ASSIGNMENT: Count every line below in which "Адиантум" occurs, then give only the count.

Records from a data source
★ ★ ★ ★ ★ ★ ★
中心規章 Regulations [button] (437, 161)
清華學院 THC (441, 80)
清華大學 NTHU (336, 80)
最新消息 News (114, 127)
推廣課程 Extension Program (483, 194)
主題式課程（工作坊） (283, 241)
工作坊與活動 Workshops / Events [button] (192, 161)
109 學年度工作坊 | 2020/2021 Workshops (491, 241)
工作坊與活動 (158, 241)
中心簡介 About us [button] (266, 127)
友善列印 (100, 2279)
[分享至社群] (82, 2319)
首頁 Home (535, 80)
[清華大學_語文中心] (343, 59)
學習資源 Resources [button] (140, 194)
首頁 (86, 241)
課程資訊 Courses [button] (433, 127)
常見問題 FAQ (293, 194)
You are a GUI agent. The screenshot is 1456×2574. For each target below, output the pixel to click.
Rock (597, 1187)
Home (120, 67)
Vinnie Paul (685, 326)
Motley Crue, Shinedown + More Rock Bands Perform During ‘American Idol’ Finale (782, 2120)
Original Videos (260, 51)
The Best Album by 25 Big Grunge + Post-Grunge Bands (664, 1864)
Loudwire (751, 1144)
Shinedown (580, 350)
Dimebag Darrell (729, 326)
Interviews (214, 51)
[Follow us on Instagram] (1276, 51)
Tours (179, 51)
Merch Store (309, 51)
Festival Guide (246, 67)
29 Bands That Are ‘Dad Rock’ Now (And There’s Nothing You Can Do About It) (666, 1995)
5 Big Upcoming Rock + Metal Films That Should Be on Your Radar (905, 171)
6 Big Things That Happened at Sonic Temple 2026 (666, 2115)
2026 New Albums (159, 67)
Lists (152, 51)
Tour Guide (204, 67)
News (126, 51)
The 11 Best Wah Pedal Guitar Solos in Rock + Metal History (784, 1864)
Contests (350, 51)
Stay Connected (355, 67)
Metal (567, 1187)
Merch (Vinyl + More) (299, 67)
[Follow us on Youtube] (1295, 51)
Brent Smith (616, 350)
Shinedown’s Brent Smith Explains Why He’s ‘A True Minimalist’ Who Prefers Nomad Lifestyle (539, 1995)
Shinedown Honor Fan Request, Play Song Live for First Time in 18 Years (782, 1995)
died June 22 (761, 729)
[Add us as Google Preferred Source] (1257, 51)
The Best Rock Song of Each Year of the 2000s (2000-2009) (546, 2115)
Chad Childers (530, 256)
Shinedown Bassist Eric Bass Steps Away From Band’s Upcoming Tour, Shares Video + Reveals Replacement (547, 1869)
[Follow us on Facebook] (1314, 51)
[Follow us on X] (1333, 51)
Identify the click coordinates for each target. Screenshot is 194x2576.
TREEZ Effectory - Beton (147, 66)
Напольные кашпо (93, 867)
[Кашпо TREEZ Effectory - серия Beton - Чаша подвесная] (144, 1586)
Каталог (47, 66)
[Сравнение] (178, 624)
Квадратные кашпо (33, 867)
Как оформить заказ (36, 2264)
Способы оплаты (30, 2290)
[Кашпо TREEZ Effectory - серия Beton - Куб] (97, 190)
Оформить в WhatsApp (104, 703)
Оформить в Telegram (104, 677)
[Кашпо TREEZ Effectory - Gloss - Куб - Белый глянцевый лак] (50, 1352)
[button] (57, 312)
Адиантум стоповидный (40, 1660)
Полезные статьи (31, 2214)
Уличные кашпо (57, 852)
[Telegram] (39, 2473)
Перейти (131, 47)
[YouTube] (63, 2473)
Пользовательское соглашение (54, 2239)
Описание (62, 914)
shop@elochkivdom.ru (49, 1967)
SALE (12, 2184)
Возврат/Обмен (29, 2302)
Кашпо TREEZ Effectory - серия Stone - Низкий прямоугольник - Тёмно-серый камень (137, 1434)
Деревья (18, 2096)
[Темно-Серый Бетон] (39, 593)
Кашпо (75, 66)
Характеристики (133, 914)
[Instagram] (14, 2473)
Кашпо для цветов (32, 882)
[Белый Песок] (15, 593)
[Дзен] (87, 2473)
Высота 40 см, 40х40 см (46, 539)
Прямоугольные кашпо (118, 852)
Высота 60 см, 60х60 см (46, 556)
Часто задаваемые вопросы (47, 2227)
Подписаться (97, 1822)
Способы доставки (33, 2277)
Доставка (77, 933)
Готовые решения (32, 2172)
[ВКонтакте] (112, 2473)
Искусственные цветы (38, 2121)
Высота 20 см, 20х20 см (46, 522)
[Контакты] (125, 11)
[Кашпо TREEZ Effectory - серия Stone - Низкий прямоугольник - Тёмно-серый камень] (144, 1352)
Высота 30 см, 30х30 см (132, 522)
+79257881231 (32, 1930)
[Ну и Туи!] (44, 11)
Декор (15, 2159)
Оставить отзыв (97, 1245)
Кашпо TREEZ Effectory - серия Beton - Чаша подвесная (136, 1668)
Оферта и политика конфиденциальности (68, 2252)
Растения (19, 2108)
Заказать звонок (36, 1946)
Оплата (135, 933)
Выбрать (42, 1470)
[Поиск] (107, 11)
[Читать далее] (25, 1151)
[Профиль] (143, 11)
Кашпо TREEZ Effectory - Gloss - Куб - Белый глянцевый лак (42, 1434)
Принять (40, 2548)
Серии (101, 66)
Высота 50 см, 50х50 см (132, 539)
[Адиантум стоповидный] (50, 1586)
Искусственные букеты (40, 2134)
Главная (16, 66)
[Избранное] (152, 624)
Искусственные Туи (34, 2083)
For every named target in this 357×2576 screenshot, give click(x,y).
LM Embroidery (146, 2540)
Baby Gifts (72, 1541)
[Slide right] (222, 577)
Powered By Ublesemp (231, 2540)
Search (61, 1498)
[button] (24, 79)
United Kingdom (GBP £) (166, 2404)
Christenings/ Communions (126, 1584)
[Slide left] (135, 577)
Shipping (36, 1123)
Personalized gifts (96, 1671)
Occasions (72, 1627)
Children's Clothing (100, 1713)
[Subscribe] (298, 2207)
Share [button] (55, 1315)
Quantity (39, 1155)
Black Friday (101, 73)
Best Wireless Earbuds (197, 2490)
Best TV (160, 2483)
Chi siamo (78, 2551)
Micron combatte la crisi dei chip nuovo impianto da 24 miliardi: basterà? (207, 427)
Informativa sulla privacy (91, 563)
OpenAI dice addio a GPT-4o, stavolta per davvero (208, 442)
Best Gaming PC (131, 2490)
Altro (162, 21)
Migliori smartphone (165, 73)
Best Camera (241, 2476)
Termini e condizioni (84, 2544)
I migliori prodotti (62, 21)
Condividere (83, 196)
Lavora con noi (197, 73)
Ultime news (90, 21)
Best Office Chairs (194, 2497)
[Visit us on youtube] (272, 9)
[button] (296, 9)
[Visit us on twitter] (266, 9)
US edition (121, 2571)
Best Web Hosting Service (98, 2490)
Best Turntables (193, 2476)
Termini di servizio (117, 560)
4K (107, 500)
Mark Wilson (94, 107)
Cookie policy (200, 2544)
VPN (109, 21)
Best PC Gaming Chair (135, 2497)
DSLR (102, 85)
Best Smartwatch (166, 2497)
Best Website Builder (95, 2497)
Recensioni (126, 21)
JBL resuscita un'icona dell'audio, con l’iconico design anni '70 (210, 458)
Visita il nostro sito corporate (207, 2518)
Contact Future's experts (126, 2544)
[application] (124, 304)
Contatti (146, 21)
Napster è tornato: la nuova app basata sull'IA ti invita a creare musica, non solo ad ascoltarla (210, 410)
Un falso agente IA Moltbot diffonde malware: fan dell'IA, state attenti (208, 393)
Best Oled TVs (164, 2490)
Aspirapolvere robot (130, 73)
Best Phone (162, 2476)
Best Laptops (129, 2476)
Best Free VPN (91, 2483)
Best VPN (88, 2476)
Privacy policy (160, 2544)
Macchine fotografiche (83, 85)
★ ★ ★ ★ ★ ★ ★
SOLUTION TO THE PROBLEM: 2